# PROBLEM DESCRIPTION:
Convert the data below, from the line containing "This screenshot has width=177, height=162." through the end, into a JSON list of strings with one string per line. Skip any blank lines, and leave the pictures out.

***** DATA LISTING

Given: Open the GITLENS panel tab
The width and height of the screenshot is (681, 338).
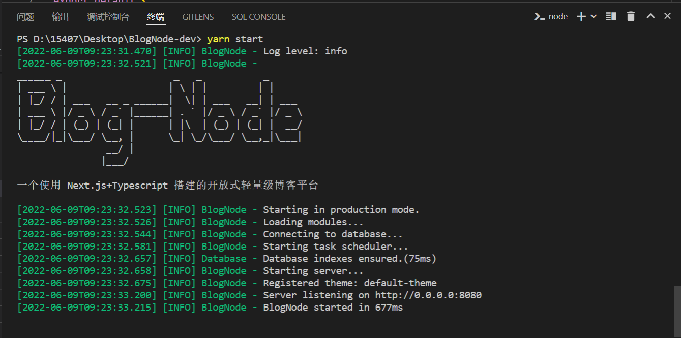Looking at the screenshot, I should [198, 17].

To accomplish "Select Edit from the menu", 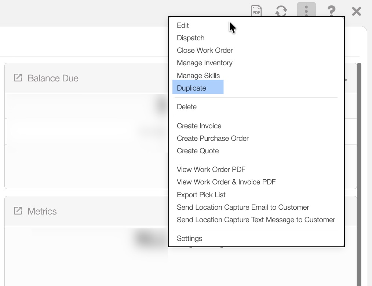I will pyautogui.click(x=183, y=25).
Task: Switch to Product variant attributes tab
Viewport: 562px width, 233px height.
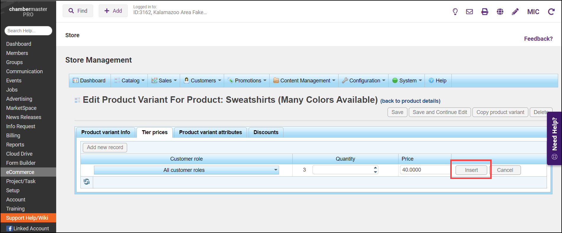Action: tap(210, 132)
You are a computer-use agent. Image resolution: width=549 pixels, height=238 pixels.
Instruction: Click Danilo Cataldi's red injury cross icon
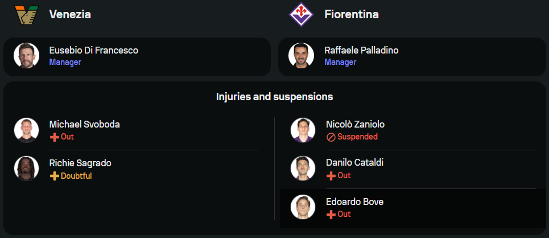tap(331, 176)
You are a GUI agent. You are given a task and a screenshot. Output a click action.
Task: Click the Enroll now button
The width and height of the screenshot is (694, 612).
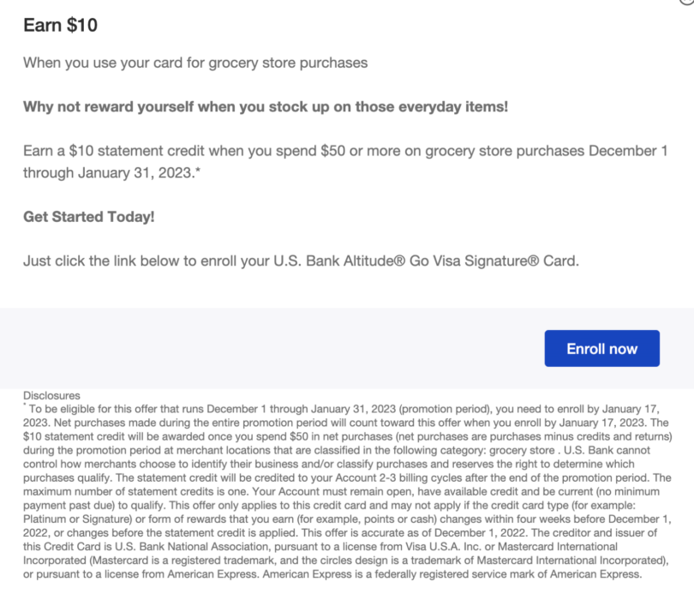point(601,348)
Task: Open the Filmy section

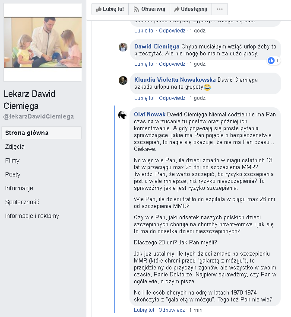Action: (12, 160)
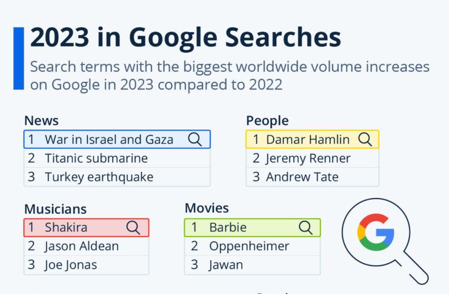
Task: Select the Turkey earthquake entry
Action: click(x=99, y=177)
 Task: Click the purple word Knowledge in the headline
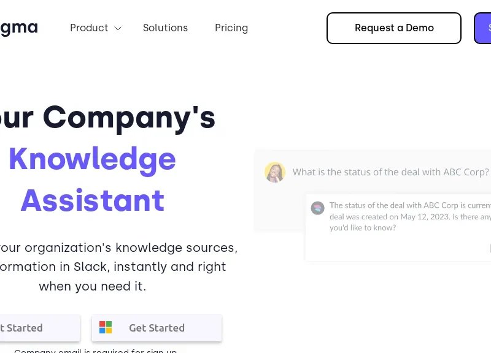point(92,159)
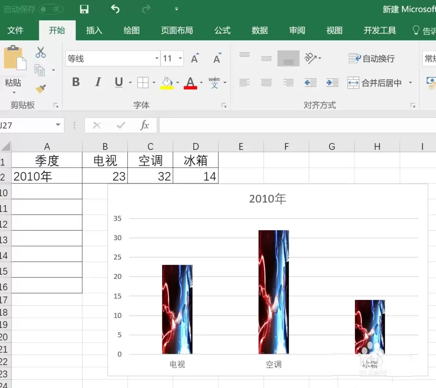The image size is (436, 388).
Task: Click the Save icon in the title bar
Action: point(84,9)
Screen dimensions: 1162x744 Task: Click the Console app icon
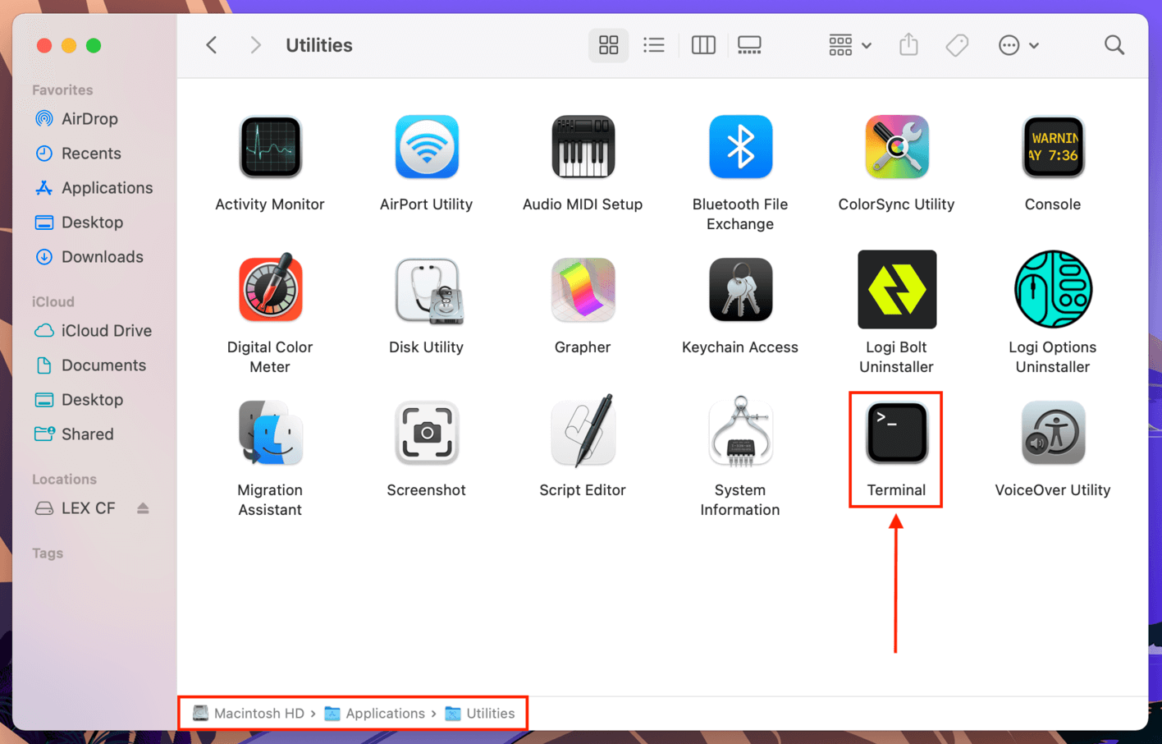pos(1053,148)
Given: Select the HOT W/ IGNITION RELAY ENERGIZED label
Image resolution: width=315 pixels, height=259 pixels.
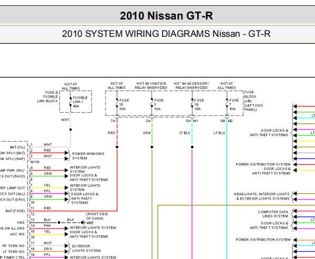Looking at the screenshot, I should click(151, 85).
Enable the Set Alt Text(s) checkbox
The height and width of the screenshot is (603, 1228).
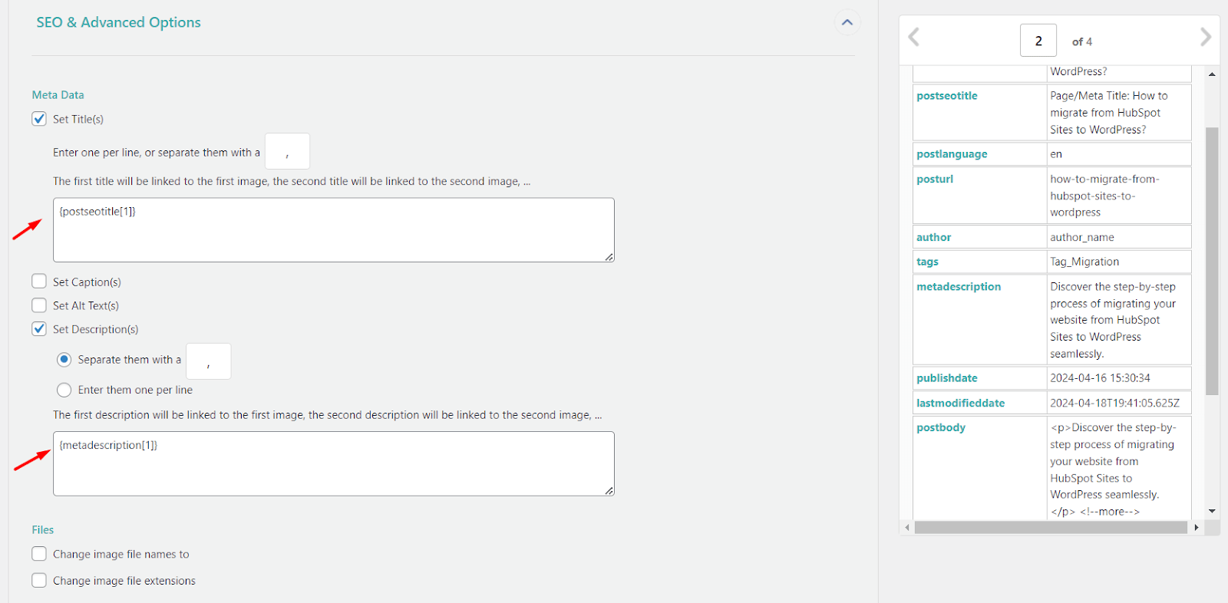tap(39, 305)

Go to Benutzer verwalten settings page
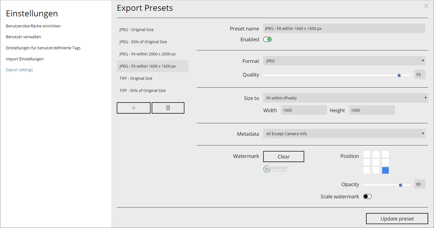(23, 37)
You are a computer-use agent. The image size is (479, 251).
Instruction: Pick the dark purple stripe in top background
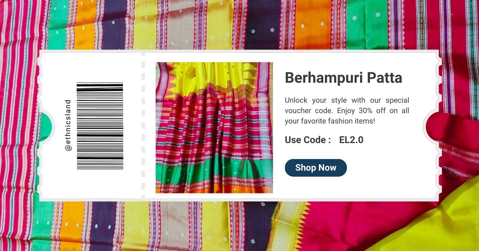[263, 25]
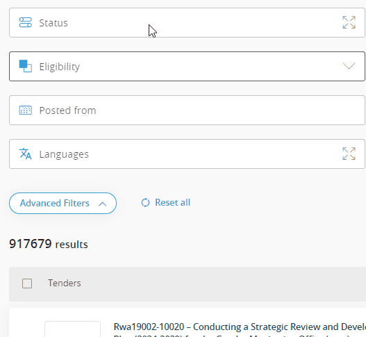The height and width of the screenshot is (337, 366).
Task: Select the Eligibility filter field
Action: (187, 66)
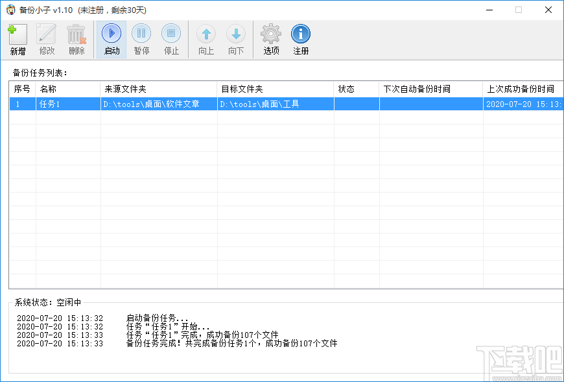Select the 修改 icon to edit a task
This screenshot has height=382, width=564.
(x=46, y=38)
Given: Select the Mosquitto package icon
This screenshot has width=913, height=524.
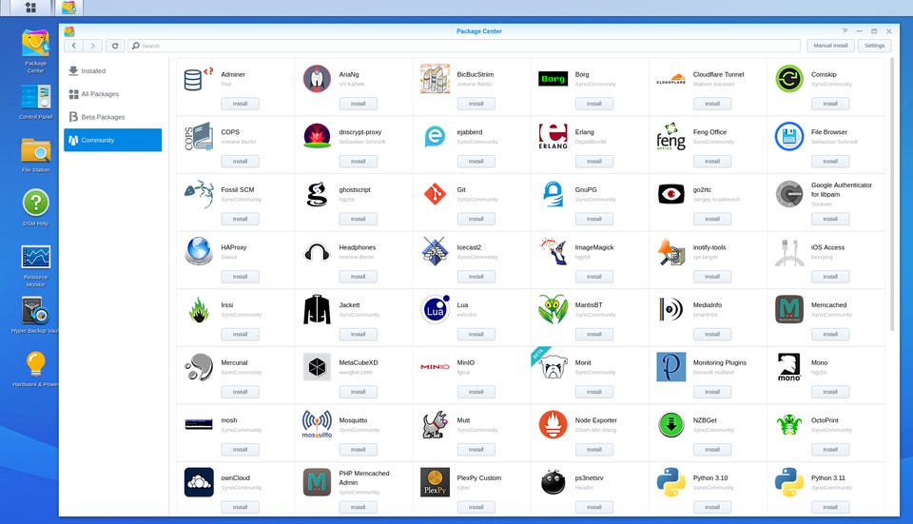Looking at the screenshot, I should 317,424.
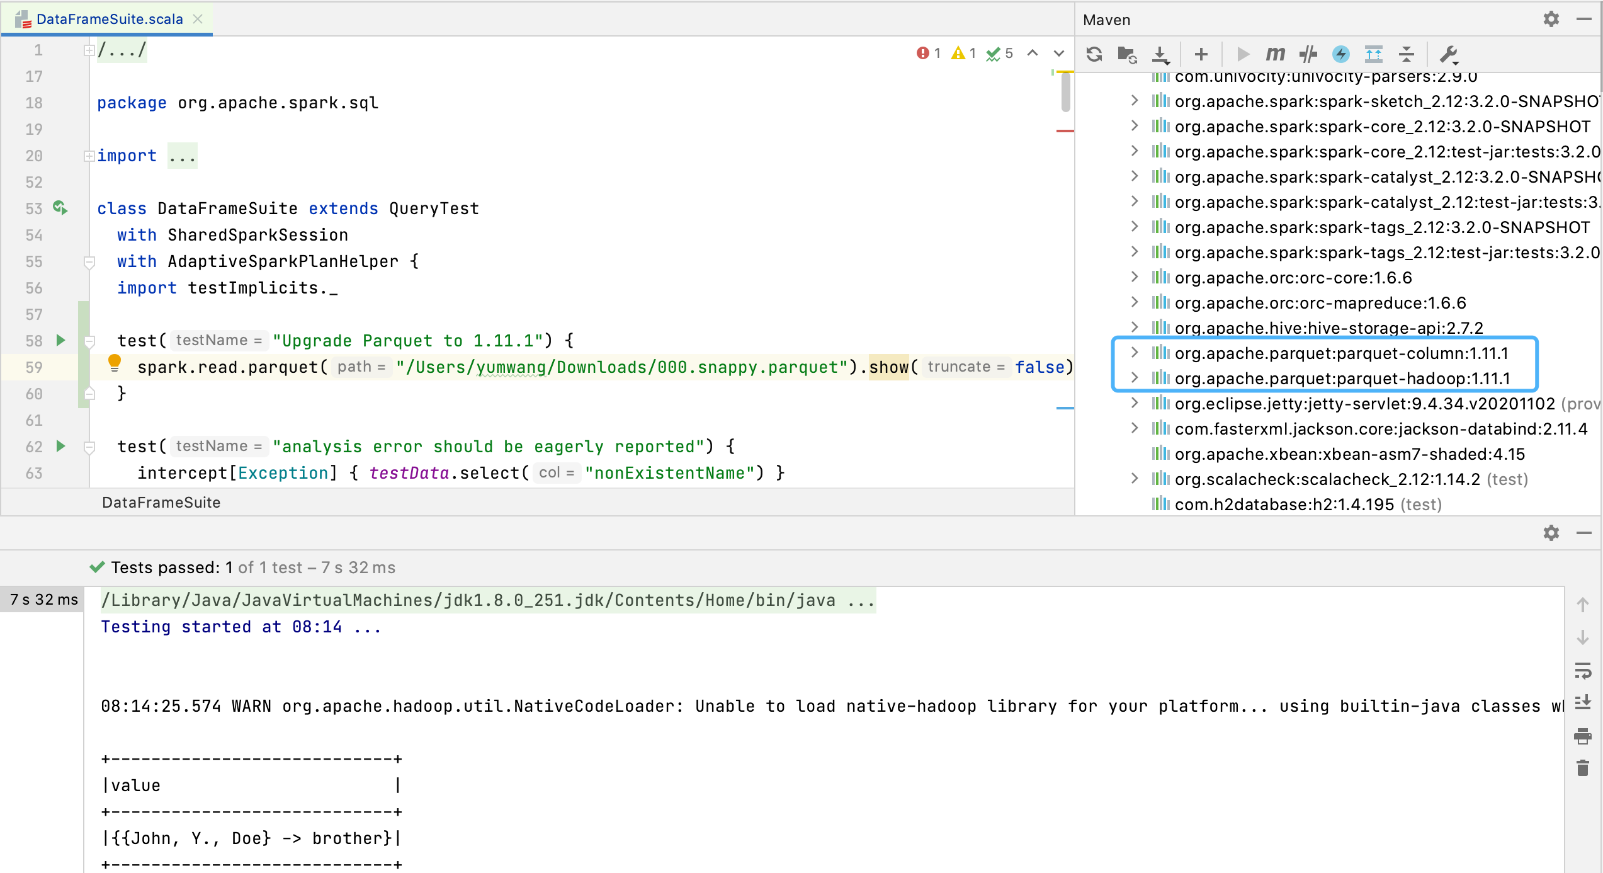The width and height of the screenshot is (1603, 873).
Task: Click Execute Maven Goal 'm' icon
Action: [1275, 54]
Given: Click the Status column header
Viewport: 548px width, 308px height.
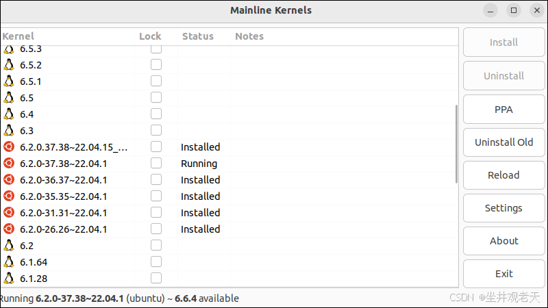Looking at the screenshot, I should click(198, 36).

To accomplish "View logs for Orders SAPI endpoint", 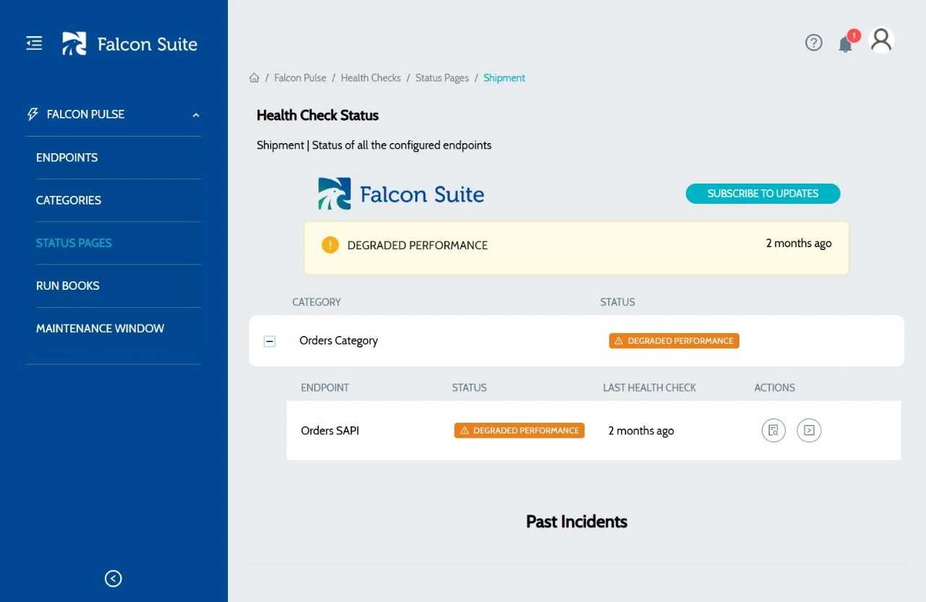I will (773, 430).
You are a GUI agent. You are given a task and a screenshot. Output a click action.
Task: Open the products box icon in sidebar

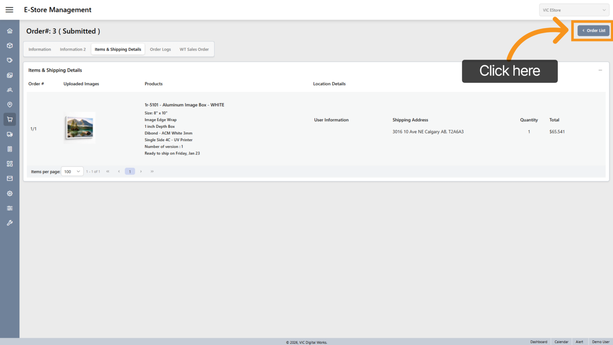click(x=10, y=46)
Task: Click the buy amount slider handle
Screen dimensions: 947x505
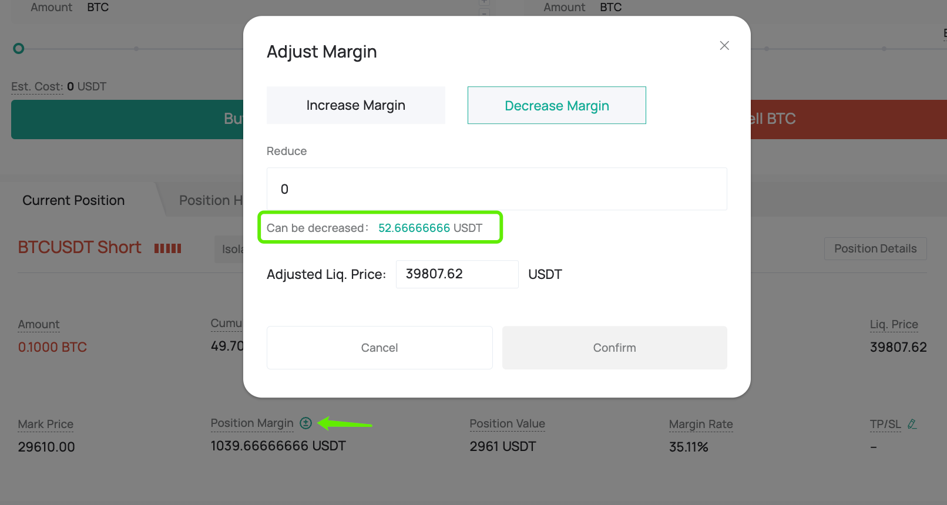Action: tap(19, 48)
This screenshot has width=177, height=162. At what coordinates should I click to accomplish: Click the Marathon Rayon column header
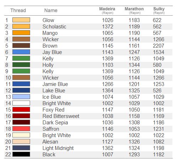(x=134, y=10)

**********

# TASK OUTPUT:
[
  "This screenshot has width=177, height=162. At what coordinates should I click to accomplish: Click the Marathon Rayon column header",
  "(x=134, y=10)"
]